### TEXTO MOSTRADO ###

Por Noé Pernía y May Ling Carabaño.
Cuando usted tenga este libro en sus manos, –«Venezuela. Biografía de un suicidio», La Huerta Grande– deberá abrirlo por la página 89 donde conseguirá la imagen que revela la devoción de Juan Carlos Chirinos y la de miles de venezolanos como él. El texto viene ensalmado, allí verá a una mujer desnuda que cabalga sobre una danta (tapirus), el arquetipo de una idiosincrasia declinante en un país que fue moderno y un estado nacional que hoy desaparecen.
Se llama María Lionza, una diosa indígena que en el «imperio del sincretismo» comparte altares con Simón Bolívar (¿acaso otro dios?) en los aquelarres y consultorios de adivinadores, curanderos, espiritistas, médiums y brujos consagrados a su culto. Ambos son alegorías de sendas pulsiones que contiene una nación cuyo proyecto de república siempre lucirá inacabado mientras lo dionisíaco domine el espíritu, cerebro y corazón del sujeto histórico.
Chirinos (Valera, Venezuela, 1967), es un escritor cuya suma de dos mitades impide una catalogación nacional, no es ya tan venezolano ni tampoco es plenamente español, país de Europa donde vive, escribe, trabaja y estudia. No conocemos un canon que lo arraigue a esta o aquella corriente, en todo caso pertenece a una generación trasatlántica que escribe en la única patria posible que es la lengua; si se nos permite parafrasear a Fernando Vallejo o a la mismísima Hannah Arendt: Lo único que nos queda es la lengua común.
Venezuela se suicida con recurrencia cuando entre dos opciones escoge el vacío o la ira sin calcular sus efectos: Caudillos, tiranos y coroneles. La neurobiología de moda lo asociaría con el dominio del cerebro reptiliano, capa más profunda e insondable de las tres que componen el órgano del pensamiento y del espíritu, como se diría en los siglos anteriores a éste. Chirinos habla de la eterna adolescencia de nuestras repúblicas hispanoamericanas, por ello se ha colocado frente al espejo para ver si halla un concepto de identidad nacional con una madurez que nunca encuentra, porque «un país no se define; se siente».

###

■ **LA TAREA**
Por favor, continúa el texto sobre el libro «Venezuela. Biografía de un suicidio» a partir de su última oración.

### DATOS EXTRAÍDOS ###

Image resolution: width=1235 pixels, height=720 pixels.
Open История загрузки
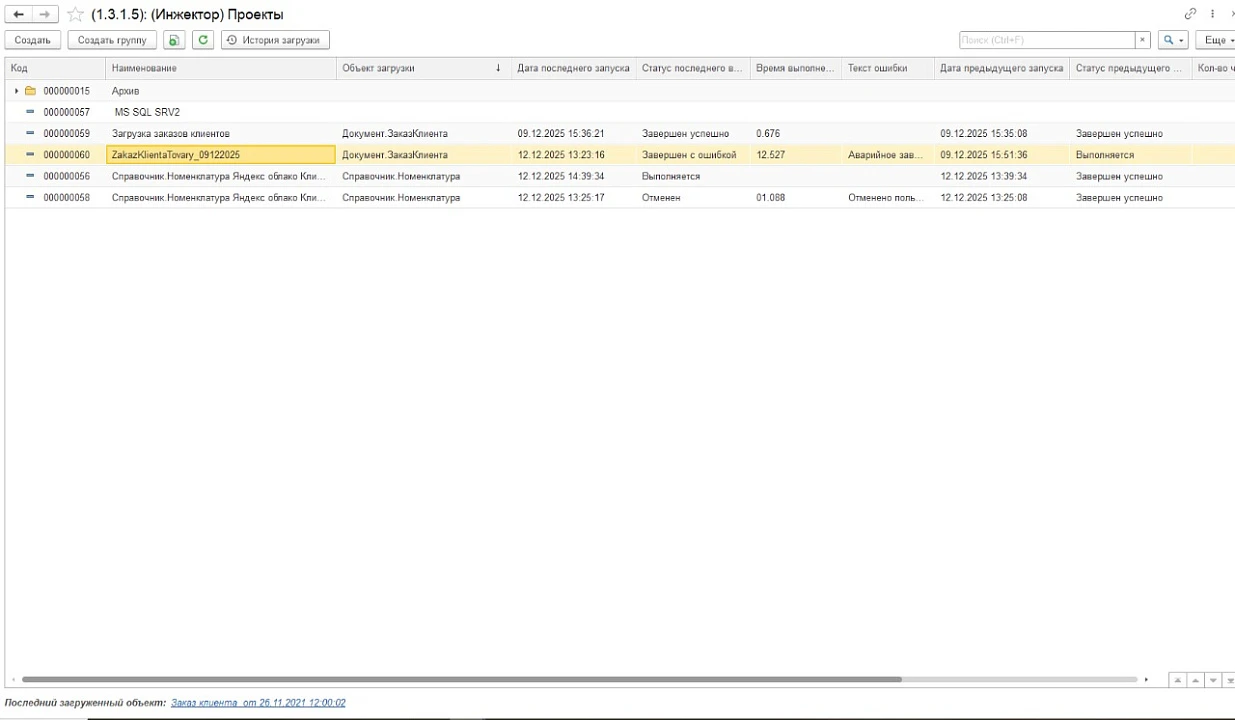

###
### DATOS EXTRAÍDOS ###

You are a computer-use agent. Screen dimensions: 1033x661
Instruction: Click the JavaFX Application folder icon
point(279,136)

###
### DATOS EXTRAÍDOS ###

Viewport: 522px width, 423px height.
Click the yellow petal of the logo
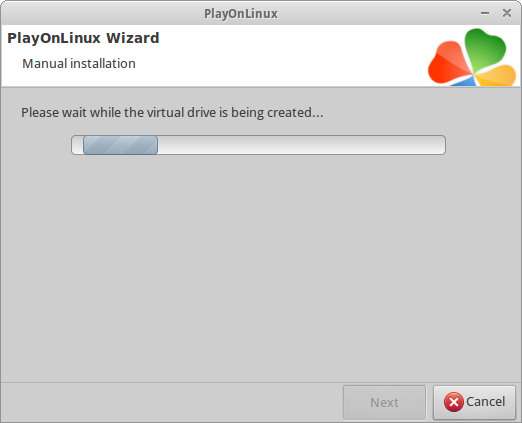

###

■ **RESULTADO DE LA TAREA**
Por otra parte el espejo de Chirinos, a diferencia de otros más diestros en el timo y la autocomplacencia, desgarra el texto con un enfoque que a muy pocos venezolanos les gustará escuchar. De hecho, si el libro viene ensalmado por María Lionza es probable que sea para evitar las piras del nacionalismo exacerbado («el nacionalismo es el escondite perfecto para los canallas») y la inquisición fetiche de la opinión pública, cuyo imperio se regodea en las redes sociales.
Venezuela, escuchen bien y contengan su rabia, no es el mejor país del mundo, ni es una nación rica, ni es el ombligo del planeta como creen a pie juntillas tantos connacionales de aquel recodo americano que libertó cinco naciones, acogió migrantes y refugiados del mundo y vendió petróleo como pan caliente para la gloria de un arrogante complejo de superioridad que, en «Venezuela. Biografía de un suicidio», se desmorona como la razón sucumbe frente a lo real maravilloso, lo fantástico del buen salvaje y la ilusión de El Dorado. Si nos sirve de mantra protector, «solo leyendo sabemos quiénes somos».
Chirinos en este libro despertará rabias, consensos y hasta odios pero a nadie dejará indiferente, el público hispanoparlante quizá será mucho más ecuánime que el venezolano cuando lo lea, porque entenderá cosas y verá cómo arde el techado de un país vecino desde la comodidad de sus democracias de mercado y la estabilidad sociopolítica de sus instituciones.
Por último, un párrafo lapidario entre tantos que incendian la lectura: «¿Hasta cuándo vamos a estar en este mediocre intersticio entre un pasado que ya fue y un futuro que –lo sabemos– no será?»